LE RELIEF LUNAIRE



Galilée, Le Messager des étoiles, Seuil, p. 119-127


C’est de la face de la Lune qui est tournée vers notre regard que nous parlerons en premier. Pour faciliter la compréhension, j’y distinguerai deux parties, l’une plus claire et l’autre plus obscure. La plus claire semble entourer et infiltrer tout l’hémisphère, tandis que la plus obscure, comme quelque nuage, teinte la face même et l’imprègne de taches. Ces taches, un peu obscures et assez vastes, sont visibles à tout le monde, et toute époque les a aperçues ; c’est pourquoi nous les appellerons les grandes ou anciennes taches, à la différence d’autres, de moindre grandeur, mais tellement nombreuses qu’elles parsèment toute la surface lunaire, et surtout la partie plus brillante. Celles-ci, en vérité, n'ont été observées par personne avant nous. De leur examen maintes fois réitéré, nous avons déduit que nous pouvons discerner avec certitude que la surface de la Lune n'est pas parfaitement polie, uniforme et très exactement sphérique, comme une armée de philosophes l'ont cru, d'elle et des autres corps célestes, mais au contraire inégale, accidentée, constituée de cavités et de protubérances, pas autrement que la face de la Terre elle-même, qui est marquée, de part et d'autre, par les crêtes des montagnes et les profondeurs des vallées.

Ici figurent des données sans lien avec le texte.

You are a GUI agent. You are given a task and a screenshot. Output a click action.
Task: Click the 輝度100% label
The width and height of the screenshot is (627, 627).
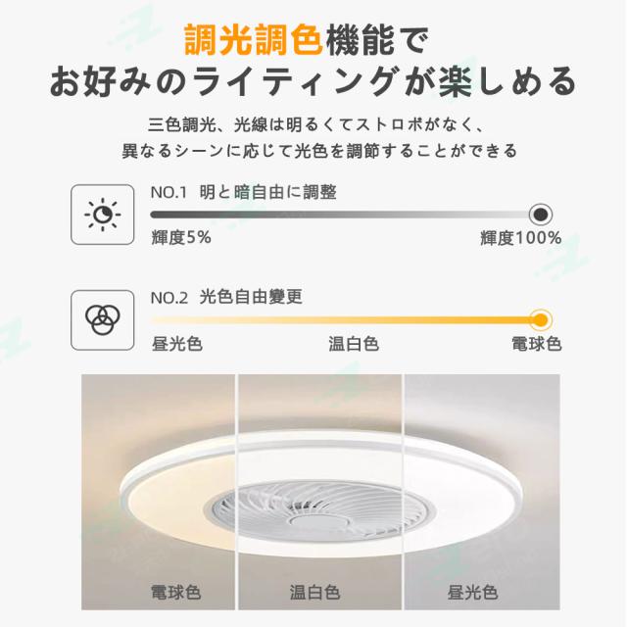pos(520,238)
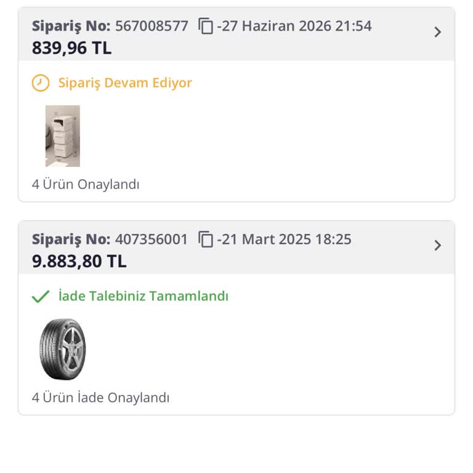Copy order number 407356001 with copy icon
Viewport: 473px width, 473px height.
pos(206,239)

Le quatrième ou le cinquième jour après la conjonction [1], lorsque la Lune s'offre à nous avec des cornes éclatantes, la limite qui sépare sa partie obscure de sa partie lumineuse ne s'étend déjà plus uniformément selon une ligne ovale comme il arriverait dans un solide parfaitement sphérique mais elle correspond à une ligne inégale, accidentée et tout à fait sinueuse, comme la figure ci-contre le représente.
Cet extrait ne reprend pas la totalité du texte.